AUFGABE: Zitiere die Einträge von der Zeile mit „What do you see at coordinates (370, 200)“ bis zum Ende der Einträge, beide Enden eingeschlossen.

___ AUFGEFÜHRTE EINTRÄGE

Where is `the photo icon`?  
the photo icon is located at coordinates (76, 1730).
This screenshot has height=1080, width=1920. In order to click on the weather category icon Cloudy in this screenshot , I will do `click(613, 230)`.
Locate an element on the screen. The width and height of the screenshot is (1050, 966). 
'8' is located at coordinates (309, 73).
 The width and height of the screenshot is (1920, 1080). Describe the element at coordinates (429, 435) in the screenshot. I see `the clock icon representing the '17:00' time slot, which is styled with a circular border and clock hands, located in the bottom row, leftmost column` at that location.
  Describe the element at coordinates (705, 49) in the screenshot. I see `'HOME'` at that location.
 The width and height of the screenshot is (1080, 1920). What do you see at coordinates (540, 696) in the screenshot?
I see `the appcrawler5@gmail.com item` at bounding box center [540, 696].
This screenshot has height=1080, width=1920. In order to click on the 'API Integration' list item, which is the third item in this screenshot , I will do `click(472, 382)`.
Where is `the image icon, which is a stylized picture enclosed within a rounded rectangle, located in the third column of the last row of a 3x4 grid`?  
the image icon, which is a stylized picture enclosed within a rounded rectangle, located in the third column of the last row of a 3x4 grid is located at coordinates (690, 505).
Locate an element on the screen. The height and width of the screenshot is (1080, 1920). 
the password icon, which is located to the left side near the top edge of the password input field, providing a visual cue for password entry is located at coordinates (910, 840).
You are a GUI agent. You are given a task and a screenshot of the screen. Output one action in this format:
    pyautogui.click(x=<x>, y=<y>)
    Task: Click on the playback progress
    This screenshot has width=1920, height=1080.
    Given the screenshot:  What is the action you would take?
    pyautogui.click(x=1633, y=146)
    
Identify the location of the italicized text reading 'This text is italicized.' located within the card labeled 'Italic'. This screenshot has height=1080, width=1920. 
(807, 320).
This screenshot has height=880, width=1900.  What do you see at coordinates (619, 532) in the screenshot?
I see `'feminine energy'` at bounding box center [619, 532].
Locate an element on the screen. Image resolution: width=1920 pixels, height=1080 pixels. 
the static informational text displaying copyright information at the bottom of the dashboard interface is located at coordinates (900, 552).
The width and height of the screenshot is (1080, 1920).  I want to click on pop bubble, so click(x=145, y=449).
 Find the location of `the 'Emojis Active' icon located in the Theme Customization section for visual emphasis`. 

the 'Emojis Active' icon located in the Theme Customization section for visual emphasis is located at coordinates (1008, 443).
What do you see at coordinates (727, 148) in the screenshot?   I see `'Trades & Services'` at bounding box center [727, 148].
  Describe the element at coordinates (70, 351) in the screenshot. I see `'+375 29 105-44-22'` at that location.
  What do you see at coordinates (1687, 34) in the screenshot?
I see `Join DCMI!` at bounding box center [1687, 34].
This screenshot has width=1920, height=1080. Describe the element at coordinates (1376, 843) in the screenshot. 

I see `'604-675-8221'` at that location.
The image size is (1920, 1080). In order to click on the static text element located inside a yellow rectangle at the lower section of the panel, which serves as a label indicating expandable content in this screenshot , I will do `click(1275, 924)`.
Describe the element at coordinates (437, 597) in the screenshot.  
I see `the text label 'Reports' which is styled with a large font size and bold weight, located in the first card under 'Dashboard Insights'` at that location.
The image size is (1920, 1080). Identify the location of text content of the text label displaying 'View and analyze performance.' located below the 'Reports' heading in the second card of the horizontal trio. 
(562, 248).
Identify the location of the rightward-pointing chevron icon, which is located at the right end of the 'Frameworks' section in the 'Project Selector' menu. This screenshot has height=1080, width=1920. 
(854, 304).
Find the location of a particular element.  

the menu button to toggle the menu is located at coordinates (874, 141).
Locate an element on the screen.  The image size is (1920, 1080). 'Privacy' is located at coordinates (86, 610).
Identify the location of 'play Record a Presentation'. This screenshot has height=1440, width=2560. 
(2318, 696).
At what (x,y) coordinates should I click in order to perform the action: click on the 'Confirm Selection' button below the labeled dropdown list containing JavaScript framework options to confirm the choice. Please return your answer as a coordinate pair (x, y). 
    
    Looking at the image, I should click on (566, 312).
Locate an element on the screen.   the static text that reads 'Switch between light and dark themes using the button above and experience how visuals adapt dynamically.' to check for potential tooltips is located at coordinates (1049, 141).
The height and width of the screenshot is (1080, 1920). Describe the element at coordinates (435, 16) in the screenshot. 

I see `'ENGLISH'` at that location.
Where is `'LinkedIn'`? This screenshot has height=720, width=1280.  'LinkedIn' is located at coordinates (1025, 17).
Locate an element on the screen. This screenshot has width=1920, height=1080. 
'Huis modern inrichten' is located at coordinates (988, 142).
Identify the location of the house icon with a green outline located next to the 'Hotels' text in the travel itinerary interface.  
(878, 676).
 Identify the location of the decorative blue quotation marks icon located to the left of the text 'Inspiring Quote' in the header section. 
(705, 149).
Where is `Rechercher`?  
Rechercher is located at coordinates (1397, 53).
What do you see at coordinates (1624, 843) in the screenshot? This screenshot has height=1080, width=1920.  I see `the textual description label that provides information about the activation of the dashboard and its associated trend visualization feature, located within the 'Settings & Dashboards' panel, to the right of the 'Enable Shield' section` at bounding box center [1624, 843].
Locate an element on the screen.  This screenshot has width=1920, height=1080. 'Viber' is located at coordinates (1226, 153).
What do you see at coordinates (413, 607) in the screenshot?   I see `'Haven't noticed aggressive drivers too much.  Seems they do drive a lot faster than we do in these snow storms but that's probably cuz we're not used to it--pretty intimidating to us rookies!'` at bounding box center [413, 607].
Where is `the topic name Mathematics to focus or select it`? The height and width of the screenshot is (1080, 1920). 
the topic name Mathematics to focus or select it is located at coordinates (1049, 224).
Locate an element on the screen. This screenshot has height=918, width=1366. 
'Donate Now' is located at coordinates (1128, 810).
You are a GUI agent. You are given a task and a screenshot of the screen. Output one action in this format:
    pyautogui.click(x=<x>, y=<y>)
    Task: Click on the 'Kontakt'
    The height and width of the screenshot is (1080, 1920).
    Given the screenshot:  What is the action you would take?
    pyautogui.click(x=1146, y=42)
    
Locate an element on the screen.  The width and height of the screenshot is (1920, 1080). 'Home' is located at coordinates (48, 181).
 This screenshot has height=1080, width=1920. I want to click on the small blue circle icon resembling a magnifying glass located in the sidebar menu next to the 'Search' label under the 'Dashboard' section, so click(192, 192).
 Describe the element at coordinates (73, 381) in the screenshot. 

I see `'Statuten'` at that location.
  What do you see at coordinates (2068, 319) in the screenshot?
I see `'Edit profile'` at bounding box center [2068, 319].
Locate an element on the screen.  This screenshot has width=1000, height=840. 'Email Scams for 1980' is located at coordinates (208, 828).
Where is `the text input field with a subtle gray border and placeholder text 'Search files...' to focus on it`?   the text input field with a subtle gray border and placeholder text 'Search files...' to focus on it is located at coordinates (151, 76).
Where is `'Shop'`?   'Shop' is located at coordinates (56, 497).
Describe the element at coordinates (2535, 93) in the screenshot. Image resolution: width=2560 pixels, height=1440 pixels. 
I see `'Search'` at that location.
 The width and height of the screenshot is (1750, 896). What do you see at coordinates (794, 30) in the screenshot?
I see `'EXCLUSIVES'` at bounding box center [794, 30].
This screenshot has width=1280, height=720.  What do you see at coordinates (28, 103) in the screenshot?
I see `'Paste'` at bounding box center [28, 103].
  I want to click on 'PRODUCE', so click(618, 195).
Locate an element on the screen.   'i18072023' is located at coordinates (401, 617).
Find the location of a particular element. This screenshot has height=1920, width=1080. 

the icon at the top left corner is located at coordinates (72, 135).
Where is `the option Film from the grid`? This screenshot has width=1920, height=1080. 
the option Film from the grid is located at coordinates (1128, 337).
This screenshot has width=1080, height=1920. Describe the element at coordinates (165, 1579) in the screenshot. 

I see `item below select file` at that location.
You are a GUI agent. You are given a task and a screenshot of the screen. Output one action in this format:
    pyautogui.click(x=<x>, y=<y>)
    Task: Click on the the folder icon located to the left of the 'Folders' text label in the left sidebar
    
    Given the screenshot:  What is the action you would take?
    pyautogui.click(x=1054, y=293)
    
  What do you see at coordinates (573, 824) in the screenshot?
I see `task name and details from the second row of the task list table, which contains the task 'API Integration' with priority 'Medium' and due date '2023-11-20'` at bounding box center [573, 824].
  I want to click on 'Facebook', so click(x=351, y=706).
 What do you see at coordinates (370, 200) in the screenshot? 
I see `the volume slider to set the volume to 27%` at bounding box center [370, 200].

______

ANTWORT:
 What do you see at coordinates (370, 200) in the screenshot? 
I see `the volume slider to set the volume to 27%` at bounding box center [370, 200].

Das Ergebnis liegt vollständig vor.